Gandhi to Stalin: India’s disparate opposition

Gandhi to Stalin: India’s disparate opposition

NEW DELHI (AFP): India’s opposition faces huge challenges as their loose coalition of more than two dozen parties take on the juggernaut of Prime Minister Narendra Modi’s ruling party.

INDIA — the Indian National Developmental Inclusive Alliance — hope to confound expectations of an easy win for Modi’s Hindu-nationalist Bharatiya Janata Party (BJP) in a six-week election starting Friday.

During the last national vote in 2019, parties from the alliance won less than a fifth of seats in the lower house — 91 out of 543 seats, or 17 percent, far behind the BJP’s 303 seats, or 55 percent.

Here are the bloc’s key leaders:

– Rahul Gandhi –

Scion of the family that dominated Indian politics for nearly seven decades, 53-year-old Rahul Gandhi has struggled to shed the image of a privileged dynast.

The Congress Party, which has traditionally claimed to represent all faiths in constitutionally secular India, was crushed twice under his stewardship by Modi’s BJP.

Congress, the only opposition party with a pan-India presence, won just 52 lower house seats in the 2019 polls — still the second biggest party, but with less than 10 percent of the chamber.

The BJP even defeated Gandhi in his traditional family constituency.

The four-term lawmaker has been hamstrung by several criminal cases lodged against him by BJP members, including a defamation conviction that saw him briefly disqualified from parliament last year.

After a string of public-speaking gaffes critical media lampooned him as “pappu”, or witless, while a leaked US diplomatic cable once dubbed the Cambridge-educated lawmaker an “empty suit”.

But Gandhi knows that defeating the BJP requires the coalition to stand together.

He has therefore been careful not to alienate allies by claiming he would take the post of prime minister — if they win.

– M. K. Stalin –

Named after the Soviet dictator Joseph Stalin, 71-year-old M.K. Stalin is chief minister of Tamil Nadu, a veteran populist held in high regard in the southern state.

Analysts say Stalin provides the opposition a much-needed ideological base to challenge Modi’s Hindu nationalism, championing social justice for those at the bottom of India’s millennia-old caste hierarchy.

Head of the Dravida Munnetra Kazhagam (DMK), Stalin has built on the towering legacy of his father M. Karunanidhi, the state’s longest-serving chief minister.

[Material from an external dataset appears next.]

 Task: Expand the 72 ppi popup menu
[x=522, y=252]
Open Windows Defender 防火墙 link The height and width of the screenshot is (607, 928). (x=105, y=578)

But despite nearly half a century of political experience, his appeal remains limited to his home state.

The DMK won 23 national seats in 2019, the third largest party with just over two percent.

Several of Stalin’s DMK colleagues, including his son, are subject to ongoing criminal investigations — that they insist are politically-motivated probes to sideline him.

– Mamata Banerjee –

The chief minister of West Bengal, Mamata Banerjee has earned a reputation as an audacious political street fighter able to hold her own in a male-dominated world.

The wily firebrand spent her youth leading demonstrations in Kolkata against the communist state government.

Banerjee, 69, started her career in the Congress party, winning her first seat in 1984.

But she later split to start the All Indian Trinamool Congress (AITC) in 1998, and won the top state job in West Bengal in 2011.

She once forged an alliance with the BJP — serving in government as railways then coal minister.

But she is now at loggerheads with Modi, and has repeatedly thwarted the BJP’s determined attempts to oust her government in West Bengal, one of India’s most populous states with more than 91 million people.

Her AITC won 22 national seats in 2019, just behind Stalin’s DMK.

– Arvind Kejriwal –

The jailed chief minister of Delhi, Arvind Kejriwal once said he would “never fight an election”, portraying himself as an anti-graft campaigner challenging a corrupt elite.

Today, the 55-year-old former tax official is a formidable challenger — even from detention, where he has been held since last month.

He is accused of receiving kickbacks while handing out liquor licences to private companies.

His Aam Aadmi Party (AAP), or Common Man’s Party, has twice defeated the BJP to control the capital.

Kejriwal has pushed populist policies such as generous electricity subsidies for the poor, winning followers also in the northern state of Punjab.

He led protracted protests at government graft scandals — then under the control of the Congress party, today its coalition ally.

But the AAP’s key victories have been in state elections, and it has won only two seats in the national parliament.